* _Istruzioni operative_
**A)** Secondo l'intervento sulla riforma, quale ruolo ricopre attualmente Francesco Micela?
**B)** Estrai dall'intervento sulla riforma il passo da "Premetto che il" a "quello che succede.".

* _Testo fornito_
--

Intervento alla terza Sessione
Csm e Ministero: quali interventi per attuare la riforma?

Francesco MICELA
presidente Sezione Famiglia Tribunale di Palermo

Premetto che il percorso professionale mi ha portato a ricoprire il ruolo di giudice del Tribunale ordinario per la famiglia, di giudice minorile, di consigliere di Corte d'Appello, di presidente di un tribunale per i minorenni e attualmente di presidente della sezione famiglia del Tribunale di Palermo.

La mia posizione nei confronti della riforma: dal punto di vista della giurisdizione della famiglia è una riforma che mi piace, ho qualche riserva, ma sarebbe impossibile non averne su una riforma così ampia e incisiva, e anche alcune di queste riserve sono destinate probabilmente a rientrare, vedremo quello che succede.

Dal punto di vista della giurisdizione minorile non mi piace: anzi non mi piace affatto.  Sono contento del clima che si è creato anche oggi, perché mi sembra che ci sia una prospettiva di ascolto e di attenzione fra questi due mondi, che conosco per averli frequentati entrambi, e che sono profondamente diversi per varie ragioni. Sono due mondi che devono trovare un punto d'incontro: da questo punto di vista il fatto che la riforma ordinamentale non sia ancora entrata in vigore e manchi ancora parecchio tempo, e il fatto che la stessa relazione al decreto legislativo 149 dichiari che la riforma così come è proposta non va bene (nel commentare l'articolo 50.4 dell'ordinamento giudiziario, la relazione menziona gli ordini del giorno con cui il parlamento ha impegnato il governo ad alcune modifiche, dicendo espressamente “noi confidiamo che la collegialità nei procedimenti ex articolo 330 e 333 c.c. sia introdotta prima dell' entrata in vigore”),  significa che una cosa è fare i conti con una legge già entrata in vigore, altra cosa è parlare di una riforma che si presenta in questo modo.

--

* _Dati forniti_
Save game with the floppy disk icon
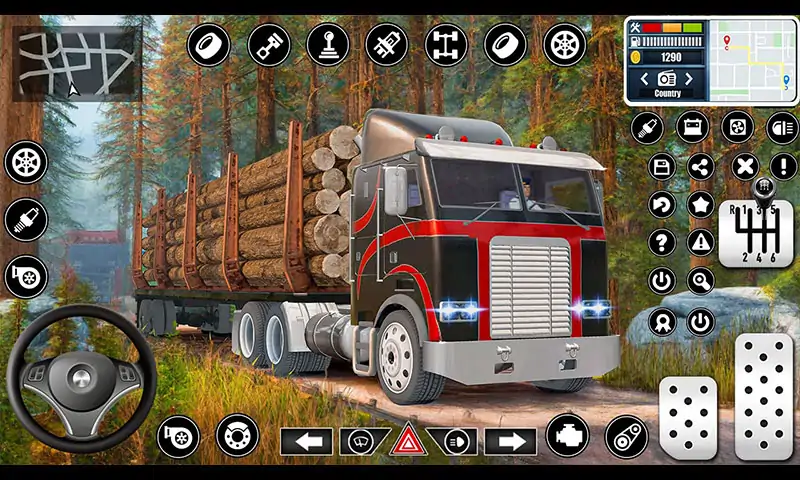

--

* _Soluzioni_
**A)** Presidente della sezione famiglia del Tribunale di Palermo.

**B)**
Premetto che il percorso professionale mi ha portato a ricoprire il ruolo di giudice del Tribunale ordinario per la famiglia, di giudice minorile, di consigliere di Corte d'Appello, di presidente di un tribunale per i minorenni e attualmente di presidente della sezione famiglia del Tribunale di Palermo.

La mia posizione nei confronti della riforma: dal punto di vista della giurisdizione della famiglia è una riforma che mi piace, ho qualche riserva, ma sarebbe impossibile non averne su una riforma così ampia e incisiva, e anche alcune di queste riserve sono destinate probabilmente a rientrare, vedremo quello che succede.